[Supplied text]:
+++

Tom: The numbers game was played during our experience too. It was said that we needed to have a number, and we can't do anything until we know the exact number. As anyone knows, it is not an easy task to do a census. It costs money. And it is the ecosystem impact that you're trying to manage for, not necessarily an artificial number.

Steve: We surveyed neighbors; we did surveys in the city newsletter; we made individual phone calls to neighbors; we took a lot of information in.

We had neighbors on two sides of the driveway coming into our preserve. One would call us and complain, "What are you going to do about your deer eating my expensive landscape material?" The other neighbor would say, "How can you consider getting rid of deer?" He fed the deer from a 300-pound corn feeding thing in his backyard.

Jill: Is it fair to say that in your experiences on your various preserves that the public needs to have some kind of a voice in what that carrying capacity is going to be at a given preserve?

Tom: One of the failures of our state agency was that they recognized the problem but they were reluctant to share that information or to go to the public. To have the public be part of the decision-making before decisions were made would have gone a long way toward public acceptance. Instead, they basically made the announcement. The opposition formed. They used this lack of public input or involvement to show how uncaring the DNR was. The media said, "Wow, if this was such an important thing why didn't they come out and tell anyone?"

It took a number of months to undo what was mishandled to begin with. The more information the public understands, the more the public will support sound decisions. The more that the public is cut out of a sound decision, it creates antagonism that doesn't do the issue any good.

Steve: My experience in Highland Park was different than that. We did do a lot of education. We had a lot of public information out ahead of time. We had a deer task force assigned. We had public input. And I think I would speak for almost every person on the deer task force that when that group was dismantled there was more polarization than when we started it three years before.

Jill: Do people who believe in the rights of individual animals respond to the argument that there are other animals dying because of the very high deer population?

Tom: Trying to see the macro picture is difficult sometimes.

Dan: You can try to explain that as a land managing agency our statutory responsibility is to preserve, restore, and restock native flora and fauna. We're not doing our jobs if we let these densities of deer build up at the expense of everything else.

Steve: The common argument is, Why don't we just let nature take its course? I don't know how many times we've all heard that. And the reality is that we've manipulated the environment. We can't let nature take its course. We are part of the natural world.

Jill: How has that argument gone for you, has that been persuasive?

Dan: Certain individuals accept it. But some people are never going to accept it. Because, as Steve said, you are killing an animal. Bottom line.

+++

[Supplied data]:
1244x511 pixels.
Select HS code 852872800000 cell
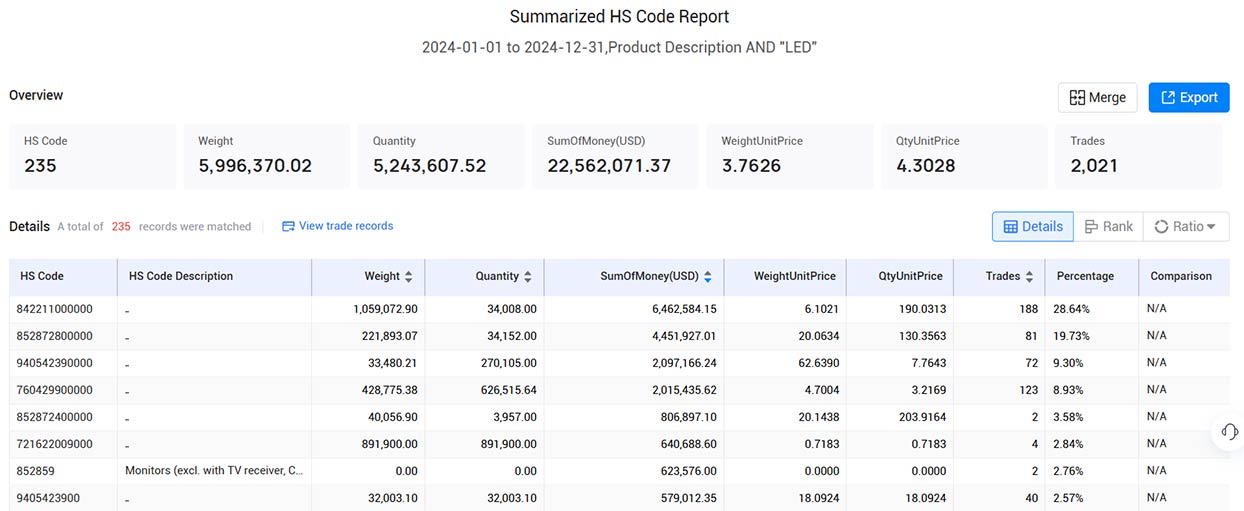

+++

[Given problem]:
Reproduce the passage of the deer management discussion word for word, starting at "Tom: One of" and ending at "issue any good.".

[Answer to the task]:
Tom: One of the failures of our state agency was that they recognized the problem but they were reluctant to share that information or to go to the public. To have the public be part of the decision-making before decisions were made would have gone a long way toward public acceptance. Instead, they basically made the announcement. The opposition formed. They used this lack of public input or involvement to show how uncaring the DNR was. The media said, "Wow, if this was such an important thing why didn't they come out and tell anyone?"

It took a number of months to undo what was mishandled to begin with. The more information the public understands, the more the public will support sound decisions. The more that the public is cut out of a sound decision, it creates antagonism that doesn't do the issue any good.